Si j'avais un athée à convertir, je ne voudrais pas d'autre argument avec lui que de lui faire lire et relire le Phédon. La conviction le gagnerait avec les larmes. Ce dialogue n'a pas l'accent de la langue d'ici-bas; la race humaine, dont une main d'homme a pu écrire ces lignes, est immortelle: Phédon le sent.

XIX.

«Véritablement, dit-il en commençant le récit, ce spectacle fit sur moi une impression extraordinaire; je n'éprouvai pas la compassion qu'il était naturel d'éprouver à la mort d'un ami. Au contraire, Échécratès, cet ami me paraissait heureux, à le voir et à l'entendre, tant il mourut avec assurance et dignité! et je pensais qu'il ne sortait de ce monde que sous la protection des Dieux, qui lui destinaient, dans l'autre monde, une félicité aussi grande que celle dont puisse jouir aucun mortel. C'était en moi un mélange extraordinaire, jusqu'alors inconnu, de plaisir et de douleur, lorsque je venais à penser que dans un moment cet homme admirable allait nous quitter pour toujours; on nous voyait tous tantôt sourire, tantôt fondre en larmes.

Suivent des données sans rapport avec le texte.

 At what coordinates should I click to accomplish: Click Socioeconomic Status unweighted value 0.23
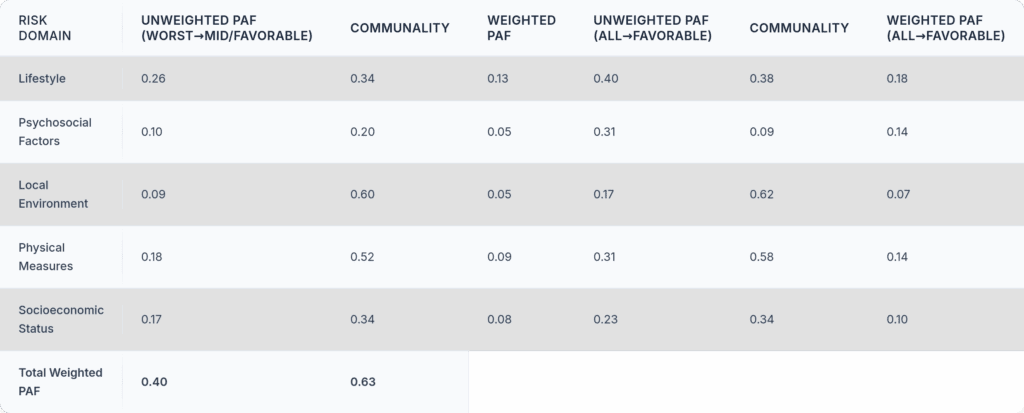click(605, 319)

«—Sur quoi roula l'entretien entre ces amis que tu viens de nommer?» demande Échécratès.

Phédon raconte alors que, le matin du jour de la mort, les amis de Socrate se réunirent plus tôt que de coutume sur la place devant la prison, pour ne pas perdre une heure de sa vie et de sa pensée. Le geôlier, qui leur ouvre les portes, les prie d'attendre un peu, parce qu'on ôte en ce moment les fers du condamné: les fers tombés, ils sont introduits.

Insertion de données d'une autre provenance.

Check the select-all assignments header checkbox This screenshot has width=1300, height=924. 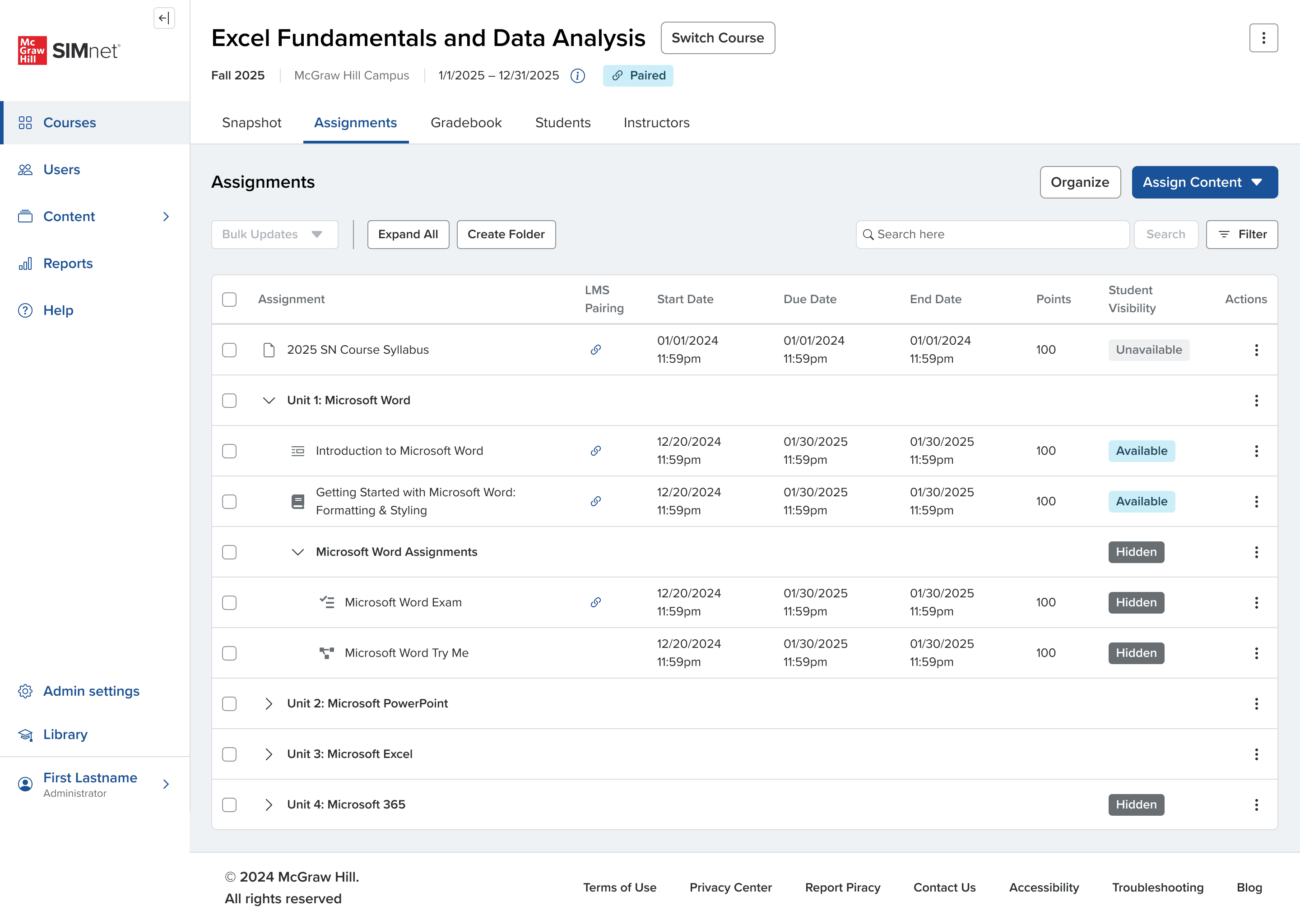pyautogui.click(x=229, y=299)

Xanthippe, l'épouse de Socrate, un de ses enfants dans les bras, est auprès de lui et se lamente à la manière des femmes; on la reconduit dans sa maison pour laisser la liberté d'esprit au philosophe.

«Alors, dit Phédon, il se mit sur son séant, plia sous lui la jambe qu'on venait de dégager des fers, la frotta de la main, et nous dit en la frottant avec une sensation de plaisir: «L'étrange chose, mes amis, que le plaisir et la douleur se tiennent de si près que l'un naisse ainsi de l'autre, quoique l'un soit le contraire de l'autre! Ésope aurait dû en faire une fable.» Cébès, un des interlocuteurs, lui demande à ce propos pourquoi, depuis qu'il est en prison, il compose des fables, des poésies, un hymne à Apollon. Socrate répond que c'est pour éprouver si par hasard la poésie n'était pas celui des beaux-arts auquel son génie l'appelait.